Xi Jinping’s Statements in Party Publication Stress Need for Strict Order
Chinese President Xi Jinping during a bilateral meeting at Diaoyutai State Guesthouse in Beijing, China on May 16, 2017. Wu Hong-Pool/Getty Images
Updated:
News analysis

In China, where politics involves a great deal of ideological ritual behind closed doors, what the state media chooses to publish—and when—can be an indicator of trends, crises, or power struggle within the Chinese Communist Party.

The Party’s ideological journal Qiushi on Feb. 16 published remarks made by Chinese leader Xi Jinping in an internal speech last August, where he reiterated the need for the Party to expand its control via “law-based governance,” as well as other communist talking points, such as criticism of “Western constitutionalism.”

Taken at face value, Xi’s exhortations to expand the role of the CCP are simply par the course for his six years in office, which have seen the greater centralization of power and authority under the Party.

However, the timing of Qiushi’s coverage, and other politically charged content recently run by Party-controlled media, suggest that there is more than mere routine in Xi speaking out.

‘Law-based Governance’

Xi’s statements published by Qiushi were made during the first meeting of the Commission for Comprehensive Law-based Governance, which was formed last March. “Law-based governance” is a policy initiative that Xi introduced in 2014.

The law-based governance commission was formed in March 2018 as the result of a major reform plan initiated by the central CCP authorities to reorganize state and Party organizations.

For many Chinese officials, Xi’s “law-based governance” has not been a pleasant experience.
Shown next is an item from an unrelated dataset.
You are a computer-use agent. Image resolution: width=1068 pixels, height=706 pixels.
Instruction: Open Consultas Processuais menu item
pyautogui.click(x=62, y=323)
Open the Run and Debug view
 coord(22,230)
During the 1990s and 2000s, under the leadership of Jiang Zemin, Communist Party cadres were encouraged to become “red capitalists” and often abused their authority to amass ill-gotten profits. But after coming to power in 2012, Xi and his allies proved willing to purge powerful figures in the CCP, including former Politburo members, top military generals, and hundreds of bureau chiefs and provincial heads.
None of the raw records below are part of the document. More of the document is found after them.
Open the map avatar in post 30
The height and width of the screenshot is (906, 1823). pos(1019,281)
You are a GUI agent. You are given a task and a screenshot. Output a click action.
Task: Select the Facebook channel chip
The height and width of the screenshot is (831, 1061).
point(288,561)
Xi’s actions seem to have resulted in pushback from the officialdom, where Jiang and his proteges had had over a decade to cultivate factional allegiances. While Xi is often seen as a “strongman” whose rule goes virtually unchallenged, the central leadership has seen its policies—including “law-based governance”—being ignored or passively obstructed by lower-level bureaucrats.

Much of this is due the lasting influence of police, security, and judicial officers whose vested interests and personal loyalties often lie with Xi’s rivals in the Jiang Zemin faction. During Jiang’s era of dominance, lasting from 1997 to 2012, he promoted men like Luo Gan and Zhou Yongkag to top posts in the CCP’s Political and Legal Affairs Commission.
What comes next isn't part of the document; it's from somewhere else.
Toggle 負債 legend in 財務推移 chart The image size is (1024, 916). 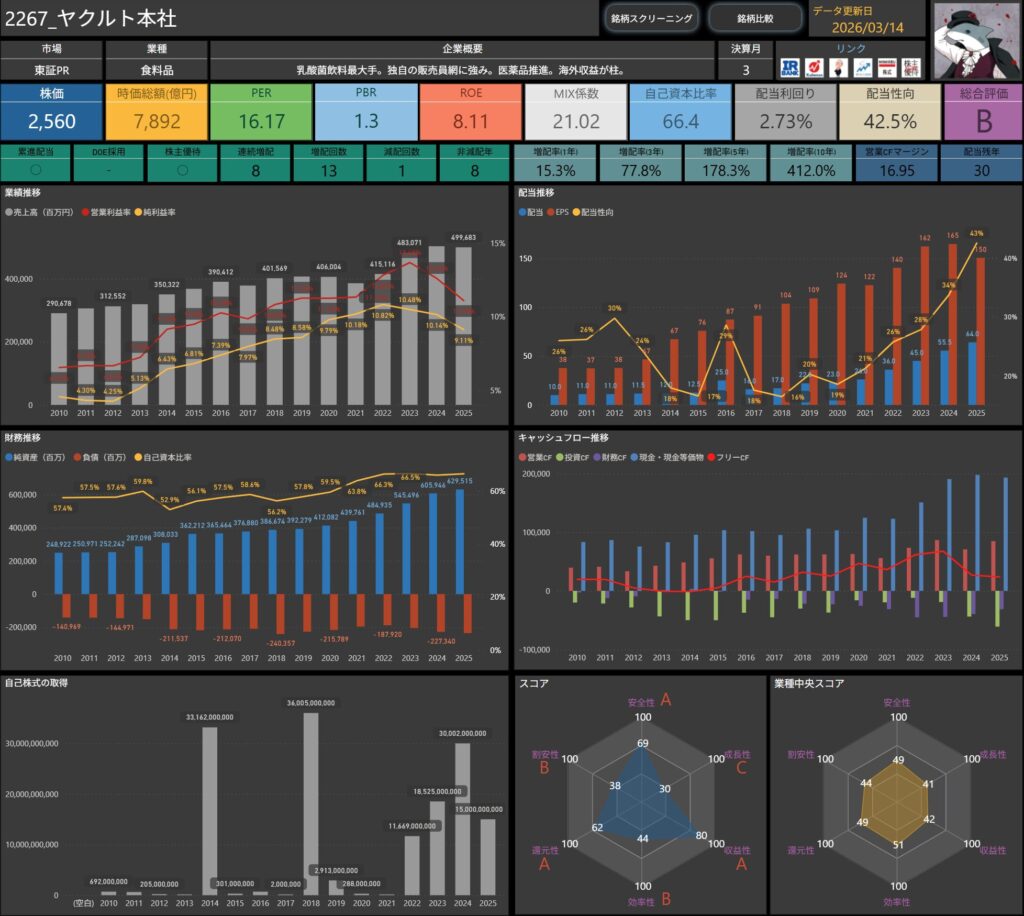pyautogui.click(x=102, y=457)
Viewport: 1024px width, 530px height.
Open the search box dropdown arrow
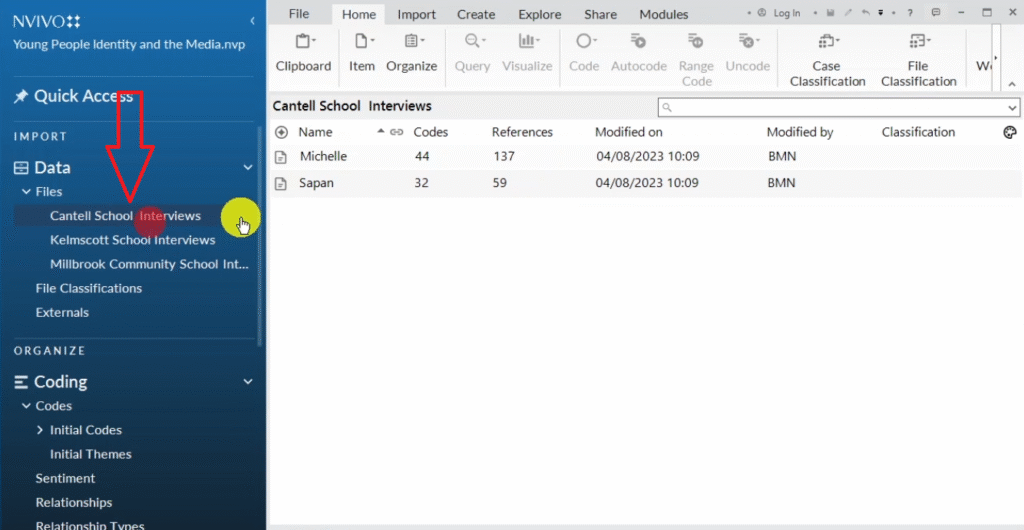pos(1012,107)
While Zhou was purged in 2014 and handed a life sentence the next year, the Chinese regime’s top justice is a Jiang faction associate, as is the current head of the PLAC.

According to Chinese political observer Zang Shan, who is currently based in Washington, many Chinese officials and businessmen have little regard for Xi Jinping, despite heavy-handed propaganda efforts to promote him as the greatest Party leader since the regime’s founder Mao Zedong.

Preventing Black Swans

In January, Xi addressed an audience consisting of the seven-man CCP Politburo Standing Committee and other senior officials, and in his speech cautioned that the Party must be always on “high alert” to prevent “black swans” and “grey rhinos”—axioms referring to epochal events that come unanticipated or willfully ignored.

Since last spring, Beijing has seen its struggling economy take a turn for the worse following the imposition of steep U.S. tariffs and government action against China’s state-sanctioned industrial espionage and other illicit activity. The Chinese unemployment rate is surging, and despite state claims that economic growth is still going strong, top mainland Chinese scholars have warned that real growth could be stagnant or even negative.

At a time when the CCP regime faces a slew of domestic and external crises, Xi seems forced to balance the Party’s ideological imperatives with the realities of statecraft. In negotiations with the Trump administration, for instance, Xi Jinping has offered concessions, but must present a united front at home lest his rivals be presented an ironclad excuse to mobilize popular support and oust him.

In the context of the challenges facing the Chinese authorities, Xi and his allies appear to be turning to the propaganda apparatus as a means of broadcasting strength and defending Xi’s policies with the likely goal of deterring efforts by political rivals to undermine the Xi leadership.